— INPUT ROWS —
***

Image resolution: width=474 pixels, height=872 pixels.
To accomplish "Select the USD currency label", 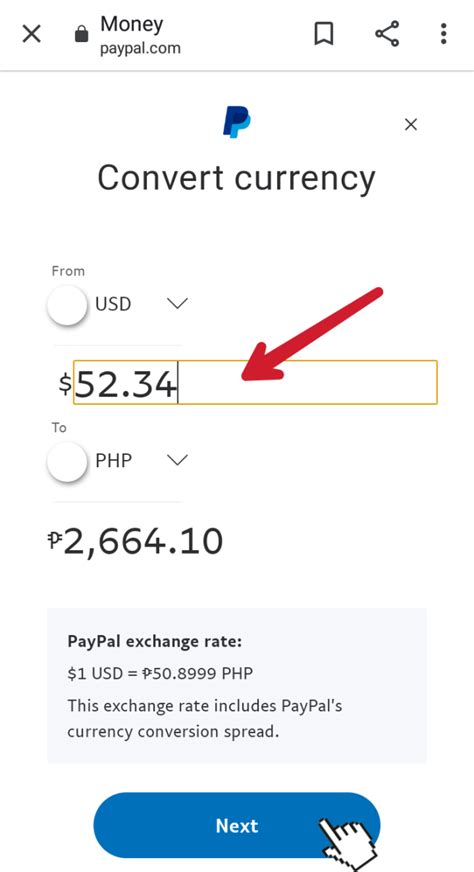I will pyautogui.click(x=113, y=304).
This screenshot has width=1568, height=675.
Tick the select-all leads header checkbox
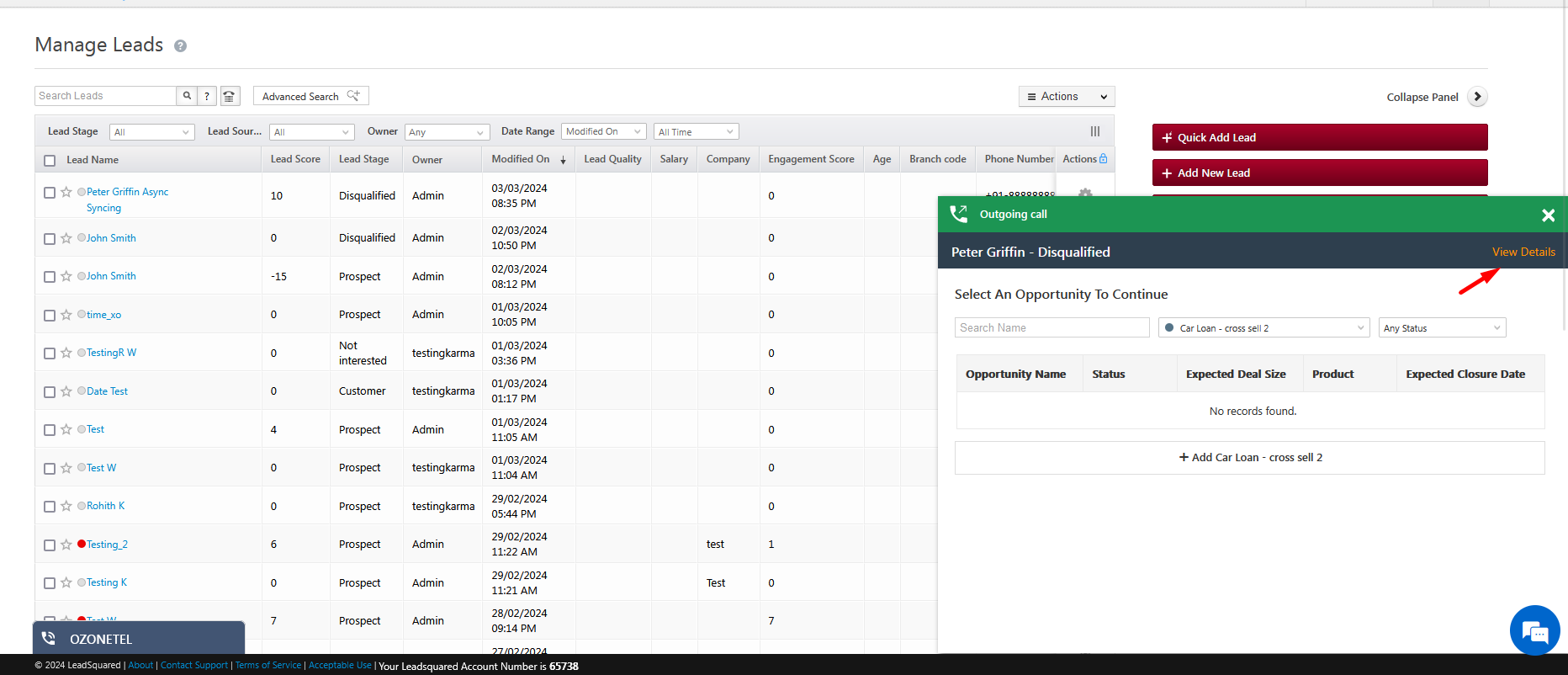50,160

***

— EXERCISE TASK —
State how many of the lines above contain the string "height", with case taken into account. Reply with the number alone.

— THE RESPONSE —
2